The Next Big Customer Experience From Jeff Bezos

In May, Jeff Bezos speaks in front of a model of Blue Origin's Blue Moon lunar lander in Washington.

In May, Jeff Bezos speaks in front of a model of Blue Origin's Blue Moon lunar lander in Washington. Patrick Semansky/AP

His space company, Blue Origin, is on the verge of sending tourists just past the boundary of Earth.

If a Jeff Bezos company is in the headlines this time of year, it’s usually Amazon and its exhausting—even dangerous—rush to prepare hundreds of thousands of packages a day.

But Bezos would probably prefer you read about a different company of his, the one that is doing, as he has put it, his “most important work”: Blue Origin, his space venture.

Blue Origin this week launched a rocket to the edge of space and back, its 12th test flight. The New Shepard rocket—named for Alan Shepard, the first American to go into space—took off from a test site in the middle of the Texas desert, with a gumdrop-shaped capsule on its nose.

The vehicle climbed 66 miles (106 kilometers) into the sky, piercing an upper-atmosphere boundary that is considered the beginning of outer space. The capsule and the rocket came apart, and then began their separate descents to the ground. The rocket landed vertically, firing its engines to slow itself and touch down with a gentle bounce. The capsule coasted down beneath a trio of puffy parachutes, kicking up a ring of dust as it settled on the desert.

Next year, Bezos hopes, people will walk out of that capsule, grinning from ear to ear—the picture of satisfied customers. In the scheme of grandiose plans for space, this one is relatively small. But in 2020, it could make Blue Origin the first company to regularly ferry customers to space, an accomplishment that fits tidily into Bezos’s principle of “customer obsession,” which focuses on the consumer over the competition. And, as with Amazon, Blue Origin’s seemingly simple goal underlies a much more expansive vision.

The New Shepard system is designed to carry groups of six to the edge of space, where passengers would be able to unbuckle from their seats and experience weightlessness. The capsule’s big window would provide panoramic views of the hazy curvature of a gleaming Earth against the inky darkness of space. And on their way up, they would experience some of the same shakes and sounds, and the crushing pressure of gravity, as real astronauts do. The suborbital trip, from launch to landing, would take just 10 minutes. Bezos wants to fly customers a few times a week, with only a day of training and a signed waiver acknowledging the risks.

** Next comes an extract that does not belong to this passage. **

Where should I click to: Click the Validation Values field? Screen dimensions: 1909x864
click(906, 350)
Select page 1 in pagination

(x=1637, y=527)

Bezos hasn’t said how much a ticket would cost. But if the prices offered by other space-tourism companies, such as fellow billionaire Richard Branson’s Virgin Galactic, are an indication, admission could be as much as $250,000. It is a steep charge for a few minutes of weightlessness and wonder, but the experience is, from another perspective, considerably more accessible than, say, a trip around the moon or to Mars. It is perhaps the most commercial option of all—the space-exploration equivalent of one-day delivery.

Blue Origin had hoped to send its first passengers toward space before 2019 was over. During the flight’s webcast this week, Ariane Cornell, the company’s director of sales, said a crewed flight would happen “very soon.” Blue Origin did not respond to requests for more detail.

Blue Origin is almost 20 years old, and was founded before other big space companies, such as Virgin Galactic and Elon Musk’s SpaceX. Blue Origin even beat SpaceX to a milestone that now seems almost routine for the industry: flying a rocket and then reusing it. The rocket booster in this week’s launch had already flown five times.

But it has been the tortoise in the race—the animal is the company’s actual mascot—and 2019 felt like its most important season yet. The company has conducted what could be the last few flights of New Shepard before people come onboard. It has expanded the factory at Cape Canaveral, in Florida, where it plans to build another, much bigger rocket, New Glenn—named for John Glenn, the first American to orbit Earth—which would compete with vehicles like SpaceX’s Falcon Heavy. And it has unveiled a lunar lander that it wants the Trump administration to use in its mission to return people to the moon in 2024.

The New Shepard trips are a stepping stone for a bigger, science-fiction vision for Bezos, who grew up watching the moon landings and led his college’s chapter of Students for the Exploration and Development of Space. The billionaire wants future generations to construct a space station in orbit around Earth, perpetually in motion to produce artificial gravity, where humankind would re-create cities, national parks, even famous sites.

As the richest person on Earth, Bezos isn’t worried about the company’s profitability. “Right now, the business model with Blue Origin is I sell Amazon stock,” Bezos told Steven Levy in Wired last year. “I’m willing to be patient for decades.” In the future that Jeff Bezos imagines, years from now, when the planet is that much more damaged and the infrastructure exists to help humanity off the planet, he believes that people will recognize his foresight. The edge of space is just the first step.